A big -and potentially very expensive– case of “OOPS!” perhaps? Unless Digiview owned the copyright (which I doubt) that could add up to some major copyright infringement. At $150,000 per copy in “statutory damages” per DMCA requirements — the cost of that mistake could be enormous. Potentially far more money than Concrete Cowboys ever made legitimately.

jupiterkansas (profile) says:

Re: Digiview DVDs - and a potantial fatal mistake

There are five companies listed as managing DVD rights to that TV movie, and it’s very likely it was sold as part of a bulk package for discount sales. I’ll bet that not all of the films in that bin were public domain.

But the thing about copyright infringement is that it doesn’t really matter until the copyright holder cares enough to try and stop it.

duffmeister (profile) says:

Putting something into the public domain ...

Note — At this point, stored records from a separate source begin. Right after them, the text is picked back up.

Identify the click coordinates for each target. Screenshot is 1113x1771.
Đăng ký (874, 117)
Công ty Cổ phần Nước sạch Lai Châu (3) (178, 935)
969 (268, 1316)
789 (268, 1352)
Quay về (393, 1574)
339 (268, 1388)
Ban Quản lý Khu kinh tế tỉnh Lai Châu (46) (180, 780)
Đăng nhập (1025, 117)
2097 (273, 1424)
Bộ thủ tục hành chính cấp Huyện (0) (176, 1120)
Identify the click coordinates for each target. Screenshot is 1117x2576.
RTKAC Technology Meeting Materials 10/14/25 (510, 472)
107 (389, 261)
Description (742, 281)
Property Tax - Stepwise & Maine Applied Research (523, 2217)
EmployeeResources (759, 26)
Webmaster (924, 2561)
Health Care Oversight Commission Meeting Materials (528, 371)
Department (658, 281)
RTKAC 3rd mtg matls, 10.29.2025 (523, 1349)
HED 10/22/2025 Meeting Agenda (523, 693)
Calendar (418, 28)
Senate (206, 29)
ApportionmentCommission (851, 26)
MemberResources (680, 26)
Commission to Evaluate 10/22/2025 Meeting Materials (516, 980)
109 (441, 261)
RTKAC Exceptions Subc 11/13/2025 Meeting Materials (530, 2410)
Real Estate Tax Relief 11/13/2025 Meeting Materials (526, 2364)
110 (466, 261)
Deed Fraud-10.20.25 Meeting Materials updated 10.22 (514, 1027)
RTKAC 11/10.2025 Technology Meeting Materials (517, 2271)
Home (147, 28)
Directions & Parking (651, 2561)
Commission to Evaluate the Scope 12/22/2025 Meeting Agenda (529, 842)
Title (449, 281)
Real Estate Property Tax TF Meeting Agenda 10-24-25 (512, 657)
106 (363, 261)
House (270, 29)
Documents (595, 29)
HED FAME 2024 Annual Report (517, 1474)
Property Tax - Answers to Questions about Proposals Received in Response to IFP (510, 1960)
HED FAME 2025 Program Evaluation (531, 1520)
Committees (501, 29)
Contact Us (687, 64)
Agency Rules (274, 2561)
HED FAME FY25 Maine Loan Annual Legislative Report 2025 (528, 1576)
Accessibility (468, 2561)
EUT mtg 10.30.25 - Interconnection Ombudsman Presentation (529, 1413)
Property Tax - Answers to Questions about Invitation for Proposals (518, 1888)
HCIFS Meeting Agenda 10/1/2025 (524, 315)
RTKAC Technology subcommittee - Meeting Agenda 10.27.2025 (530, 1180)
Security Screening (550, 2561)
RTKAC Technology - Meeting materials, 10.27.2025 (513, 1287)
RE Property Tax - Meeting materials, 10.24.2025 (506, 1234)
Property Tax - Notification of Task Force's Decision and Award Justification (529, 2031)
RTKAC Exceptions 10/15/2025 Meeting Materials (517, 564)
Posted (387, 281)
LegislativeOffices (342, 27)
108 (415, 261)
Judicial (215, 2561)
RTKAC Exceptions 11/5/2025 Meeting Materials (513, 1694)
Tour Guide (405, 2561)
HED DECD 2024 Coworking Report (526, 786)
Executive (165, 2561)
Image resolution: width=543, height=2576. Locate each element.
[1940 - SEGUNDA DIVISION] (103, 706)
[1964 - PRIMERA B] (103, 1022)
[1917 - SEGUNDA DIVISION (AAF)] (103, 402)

I need to talk to an IP lawyer about my idea to put something into the public domain.

My first thought is that since an unclear/unenforceable copyright notice can render something into the public domain do we make a fund to cover the registration of intentionally unclear copyrights so that it by default becomes public domain?

So I think we can label all of the copyright holders as authors who died long ago.

This post is copyright Adam ~6400BC, W.Shakespeare 1615, and Ben Franklin 1785.

I wonder how that would work to “secure” the public domain for a work.

teka says:

Re: Putting something into the public domain ...

Bad documentation does not put something into the public domain, it would simply stain the work with a huge cloud of uncertainty and toxic doubt.

Far from being freely used by everyone it would more likely be freely used by a tiny, tiny minority while being shunned by everyone with enough money to worry about being sued.

Barry Gold (profile) says:

creative commons

While it’s true that there is currently no mechanism for placing something in the public domain(*), you can get a very similar effect by attaching the CC-BY license to it:

Creative Commons with Attribution

Meaning anybody is free to do anything they want with it, as long as they say they got it from you.

(*) Before 1978, you could publish the work without a copyright notice. Or you could place a specific declaration: “copyright abandoned” on the work. Now it appears that the courts will not (necessarily) recognize even an explicit declaration of abandonment.

anonymous says:

The law is complicated, therefore bad!

You know they have whole casebooks to understand how laws work? They even have a school for it!

Get over it. Also, you embedded the manual wrong – there are several conditions to the licensing of the material under Section 3(1)(A), such as indicating that it is a public license, which you neglected to mention. A public license, which, by the way, could never work without having copyright laws in place.

Barry Gold (profile) says:

Creative Commons

How about this simplification of the Creative Commons license:

This (book/artwork/webpage/…) is made available to everyone under the following license:

You are free to copy and/or redistribute the (…) in any medium or format. You are free to adapt, remix, transform, and/or build upon the (…) for any purpose, including commercial use. This license is irrevocable once accepted by using any of the rights granted, provided that you credit (my name) for the use of the work. The credit may be given in any reasonable manner.

That provides a universal license. I would even leave out the requirement for credit to get the full equivalent of public domain, but I included it because I think that giving credit will provide the necessary “consideration” (quid pro quo = something for something) necessary to make a binding contract.

NOTE: I am not a lawyer. I am not guaranteeing that the above will work.

Anonymous Coward says:

There’s a critique of this post on Devlin Hartline’s copyright law blog. He engages in some roundabout ad hominem before finally getting to the point, which is that Mike embedded the handbook without honoring the terms of its CC-BY-ND license—i.e., Mike failed to identify or link to the license itself. Hartline then says this is troubling because…reasons.